Problem requirements
Say how many lines in the records contain the string "page", giving the number by itself.

Start of Task data

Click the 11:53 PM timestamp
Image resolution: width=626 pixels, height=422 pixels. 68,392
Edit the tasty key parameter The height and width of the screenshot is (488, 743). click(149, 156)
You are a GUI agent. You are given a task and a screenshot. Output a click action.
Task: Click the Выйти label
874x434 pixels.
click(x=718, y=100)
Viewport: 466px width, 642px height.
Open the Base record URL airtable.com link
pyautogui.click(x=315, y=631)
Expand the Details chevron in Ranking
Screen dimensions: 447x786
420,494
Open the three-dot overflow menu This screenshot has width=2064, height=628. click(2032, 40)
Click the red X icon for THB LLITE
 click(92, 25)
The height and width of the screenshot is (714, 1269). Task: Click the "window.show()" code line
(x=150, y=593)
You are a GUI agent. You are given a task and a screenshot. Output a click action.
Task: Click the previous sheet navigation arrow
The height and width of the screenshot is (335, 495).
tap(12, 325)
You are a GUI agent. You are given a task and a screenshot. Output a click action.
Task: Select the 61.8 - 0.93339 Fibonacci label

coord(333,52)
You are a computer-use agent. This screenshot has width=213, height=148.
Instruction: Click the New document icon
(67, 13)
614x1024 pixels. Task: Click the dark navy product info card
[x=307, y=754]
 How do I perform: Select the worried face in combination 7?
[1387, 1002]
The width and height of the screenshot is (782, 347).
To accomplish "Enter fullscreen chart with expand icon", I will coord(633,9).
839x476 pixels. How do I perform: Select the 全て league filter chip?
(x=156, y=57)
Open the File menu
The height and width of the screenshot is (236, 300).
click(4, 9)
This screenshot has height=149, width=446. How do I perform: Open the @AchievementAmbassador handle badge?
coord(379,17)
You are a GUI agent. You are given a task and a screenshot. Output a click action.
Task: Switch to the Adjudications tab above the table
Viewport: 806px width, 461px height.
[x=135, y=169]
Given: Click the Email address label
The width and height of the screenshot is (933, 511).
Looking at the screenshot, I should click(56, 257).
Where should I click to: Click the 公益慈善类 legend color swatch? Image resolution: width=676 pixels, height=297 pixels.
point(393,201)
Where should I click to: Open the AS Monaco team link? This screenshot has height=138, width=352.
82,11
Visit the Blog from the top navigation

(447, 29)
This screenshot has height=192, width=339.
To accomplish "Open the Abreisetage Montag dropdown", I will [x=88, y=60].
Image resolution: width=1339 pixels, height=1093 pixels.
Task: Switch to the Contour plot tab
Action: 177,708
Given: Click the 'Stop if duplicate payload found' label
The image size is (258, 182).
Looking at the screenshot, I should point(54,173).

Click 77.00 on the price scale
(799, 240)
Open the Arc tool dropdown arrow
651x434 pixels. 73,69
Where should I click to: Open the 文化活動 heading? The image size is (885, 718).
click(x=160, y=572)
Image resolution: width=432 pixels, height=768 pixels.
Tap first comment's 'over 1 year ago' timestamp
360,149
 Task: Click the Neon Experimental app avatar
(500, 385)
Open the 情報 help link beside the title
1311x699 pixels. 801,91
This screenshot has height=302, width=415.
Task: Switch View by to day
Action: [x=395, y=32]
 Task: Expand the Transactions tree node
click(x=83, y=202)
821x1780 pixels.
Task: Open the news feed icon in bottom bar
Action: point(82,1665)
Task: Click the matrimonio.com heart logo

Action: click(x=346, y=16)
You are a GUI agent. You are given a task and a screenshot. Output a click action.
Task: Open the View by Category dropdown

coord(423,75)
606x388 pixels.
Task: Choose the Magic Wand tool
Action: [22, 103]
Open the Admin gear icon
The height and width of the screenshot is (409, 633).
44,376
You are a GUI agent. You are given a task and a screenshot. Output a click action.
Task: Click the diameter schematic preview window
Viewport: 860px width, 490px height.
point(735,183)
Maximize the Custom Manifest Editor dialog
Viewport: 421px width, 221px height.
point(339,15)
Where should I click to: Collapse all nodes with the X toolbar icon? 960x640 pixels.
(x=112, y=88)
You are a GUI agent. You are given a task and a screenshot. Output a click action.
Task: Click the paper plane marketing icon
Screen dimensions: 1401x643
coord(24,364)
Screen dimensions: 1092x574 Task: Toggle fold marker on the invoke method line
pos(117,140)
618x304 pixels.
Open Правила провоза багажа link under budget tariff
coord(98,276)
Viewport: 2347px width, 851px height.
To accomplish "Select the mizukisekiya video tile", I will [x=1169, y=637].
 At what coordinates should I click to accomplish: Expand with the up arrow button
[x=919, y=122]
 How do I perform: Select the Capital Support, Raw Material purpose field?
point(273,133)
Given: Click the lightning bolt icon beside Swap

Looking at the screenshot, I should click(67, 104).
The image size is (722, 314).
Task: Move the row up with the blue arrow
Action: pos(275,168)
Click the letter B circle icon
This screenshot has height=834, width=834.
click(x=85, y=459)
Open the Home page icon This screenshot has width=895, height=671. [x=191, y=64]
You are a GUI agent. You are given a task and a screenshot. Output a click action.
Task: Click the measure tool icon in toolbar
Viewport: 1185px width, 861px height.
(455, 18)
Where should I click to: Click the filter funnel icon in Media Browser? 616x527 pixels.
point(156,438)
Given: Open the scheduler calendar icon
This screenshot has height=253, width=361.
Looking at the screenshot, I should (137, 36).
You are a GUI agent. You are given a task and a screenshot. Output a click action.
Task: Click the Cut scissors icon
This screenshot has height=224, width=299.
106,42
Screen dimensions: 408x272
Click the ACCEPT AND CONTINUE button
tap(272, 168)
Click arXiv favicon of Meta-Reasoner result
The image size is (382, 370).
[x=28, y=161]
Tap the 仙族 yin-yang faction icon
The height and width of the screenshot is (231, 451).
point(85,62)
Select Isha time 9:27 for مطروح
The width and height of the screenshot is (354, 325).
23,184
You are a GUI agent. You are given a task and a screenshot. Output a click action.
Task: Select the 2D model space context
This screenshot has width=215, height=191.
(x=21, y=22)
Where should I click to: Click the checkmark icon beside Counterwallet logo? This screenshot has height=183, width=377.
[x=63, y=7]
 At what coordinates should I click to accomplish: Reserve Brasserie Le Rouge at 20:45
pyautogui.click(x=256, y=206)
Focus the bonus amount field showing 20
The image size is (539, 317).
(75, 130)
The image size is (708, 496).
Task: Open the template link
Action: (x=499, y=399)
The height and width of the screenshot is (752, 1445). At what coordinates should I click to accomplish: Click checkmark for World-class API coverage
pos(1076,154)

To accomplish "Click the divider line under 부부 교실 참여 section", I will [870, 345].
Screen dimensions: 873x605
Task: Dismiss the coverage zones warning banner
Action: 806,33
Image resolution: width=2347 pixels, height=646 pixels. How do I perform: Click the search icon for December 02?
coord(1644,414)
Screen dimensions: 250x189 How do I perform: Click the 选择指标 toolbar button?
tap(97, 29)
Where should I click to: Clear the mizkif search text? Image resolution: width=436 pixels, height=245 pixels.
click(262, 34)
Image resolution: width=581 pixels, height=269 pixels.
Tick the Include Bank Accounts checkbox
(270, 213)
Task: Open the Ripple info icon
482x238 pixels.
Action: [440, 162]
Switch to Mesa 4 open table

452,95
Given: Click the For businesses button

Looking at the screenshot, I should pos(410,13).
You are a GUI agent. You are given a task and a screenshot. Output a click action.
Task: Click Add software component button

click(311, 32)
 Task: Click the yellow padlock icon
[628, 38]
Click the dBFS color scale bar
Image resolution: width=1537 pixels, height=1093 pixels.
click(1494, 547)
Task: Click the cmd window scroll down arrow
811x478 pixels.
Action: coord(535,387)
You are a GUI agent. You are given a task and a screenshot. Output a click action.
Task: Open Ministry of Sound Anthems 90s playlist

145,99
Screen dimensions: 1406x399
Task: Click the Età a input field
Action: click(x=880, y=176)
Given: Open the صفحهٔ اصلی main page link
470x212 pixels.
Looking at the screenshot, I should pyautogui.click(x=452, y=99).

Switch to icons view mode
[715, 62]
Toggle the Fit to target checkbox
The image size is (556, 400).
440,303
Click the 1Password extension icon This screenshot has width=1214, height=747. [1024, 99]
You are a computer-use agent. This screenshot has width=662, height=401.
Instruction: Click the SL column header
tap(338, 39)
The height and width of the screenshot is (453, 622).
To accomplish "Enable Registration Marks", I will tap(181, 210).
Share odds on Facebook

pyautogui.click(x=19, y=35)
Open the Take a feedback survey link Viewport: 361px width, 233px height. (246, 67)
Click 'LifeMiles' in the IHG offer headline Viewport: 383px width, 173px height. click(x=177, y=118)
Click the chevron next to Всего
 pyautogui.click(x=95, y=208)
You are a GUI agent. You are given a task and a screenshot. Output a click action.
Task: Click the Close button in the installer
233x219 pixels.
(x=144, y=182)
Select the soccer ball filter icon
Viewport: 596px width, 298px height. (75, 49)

End of Task data

Solution for this problem
2